New-tech American Coal-fired Electricity for Africa: Clean Air, Indoors and Out reports on a field visit and interviews at the “Ultra Super-Critical” John Turk coal-fired power plant that serves Arkansas, Texas, and Oklahoma. The plant eliminates virtually all pollutants from its emissions.
The White Paper reviews ten challenges that the operation of such a plant would face in the African economic and political context, and calls on the U.S. government to support proposals by African governments to import the American technology. Under Obama-era policies that are based on computer models that project a future “climate crisis” from emissions of a non-polluting plant food, carbon dioxide, U.S. foreign aid agencies currently oppose coal-fired electrical generation in Africa.
As the White Paper shows, international energy agencies agree that Africa will continue to use its abundant, inexpensive coal for electricity for decades to come. Unless this American technology is exported, China will build the scores of new power plants without pollution controls.

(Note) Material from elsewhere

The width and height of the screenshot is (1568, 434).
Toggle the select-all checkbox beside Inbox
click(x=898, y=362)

CO2 Coalition chairman Patrick Moore welcomed the new paper and its proposals: “It is energy madness and carbon colonialism for the United States to block government financing and World Bank support for the very projects that African governments want, and can operate effectively. Access to electricity is a basic right, and the key to health and life expectancy in Africa. As the White Paper concludes, African lives matter, too.”

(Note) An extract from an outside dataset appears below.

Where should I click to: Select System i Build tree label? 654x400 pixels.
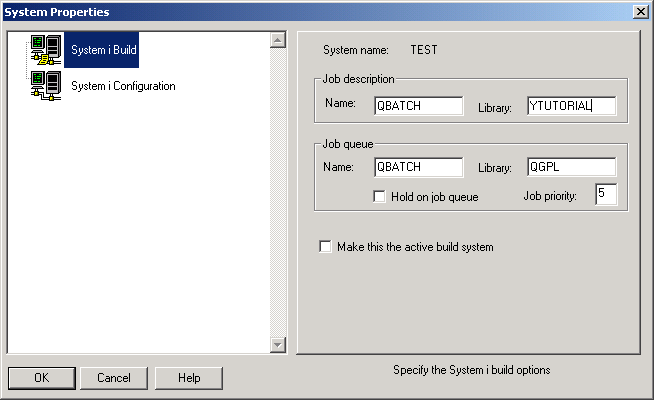tap(101, 50)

The principal researchers for the White Paper are the Honorable Kathleen Hartnett White, formerly Texas’ top pollution regulator as chair of the Texas Commission on Environmental Quality, and Dr. Caleb Stewart Rossiter, formerly a professor of statistics for public policy at the University of the Western Cape, South Africa. Hartnett White is a Senior Fellow at the Texas Public Policy Foundation and a member of the CO2 Coalition. Rossiter is the executive director of the CO2 Coalition.

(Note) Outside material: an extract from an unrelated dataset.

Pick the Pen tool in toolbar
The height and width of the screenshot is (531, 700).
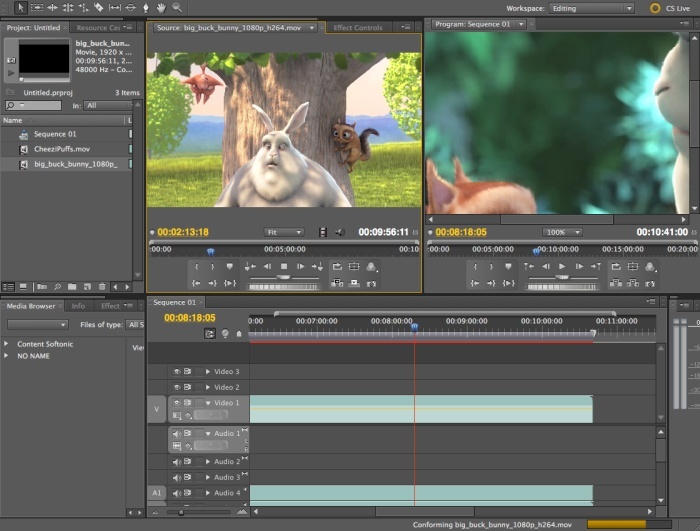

Hartnett White noted: “Electrical power is the central nervous system of a modern economy and modern life expectancy. Africa’s electricity deficit translates directly into its life-expectancy deficit of 15 years per person.” Rossiter added: “The scourge of indoor air pollution I’ve seen throughout Africa can be wiped out by universal electrification from coal-fired plants. With American ‘scrubbing’ technology, African governments can also fight another killer at the same time: outdoor air pollution. President Trump should pardon Africa before he leaves office by issuing an executive order reversing U.S. opposition to clean coal projects there.” BIO: Climate statistician Caleb Stewart Rossiter is the executive director of the CO2 Coalition of 50 climate scientists and energy economists. He is also the director of the American Exceptionalism Media Project, an anti-imperialist website. Dr. Rossiter has worked in Washington’s foreign policy and academic arenas since 1981. He was deputy director of the bipartisan congressional Arms Control and Foreign Policy Caucus and then counselor to the Democratic chair of a House Foreign Affairs Subcommittee.
Rossiter earned his Ph.D. in policy analysis from Cornell University and his M.A. in mathematics from American University, where he was a professor in both the School of International Service and the Department of Mathematics and Statistics. He taught courses on Quantitative Analysis, U.S. Policy in Africa, Statistics, and Mathematical Modeling. He was also a statistics professor in South Africa at the University of the Western Cape.
Professor Rossiter was originally part of the “consensus” that industrial carbon dioxide causes climate catastrophe, but began to change his conclusions in the mid-2000’s while assessing his statistics students’ papers on the studies and models cited by proponents of the consensus. Since then he has written and lectured widely on the weakness and uncertainty of climate claims and models.
Rossiter’s policy advocacy focuses on the generation and transmission of electricity in Africa, where life expectancies are low, only a quarter of households have reliable electricity, and fossil fuels “scrubbed” of pollutants are a crucial source of energy. He is a “climate casualty:” this advocacy resulted in his firing in 2014 by a Washington think tank whose funders promote the climate catastrophe hypothesis.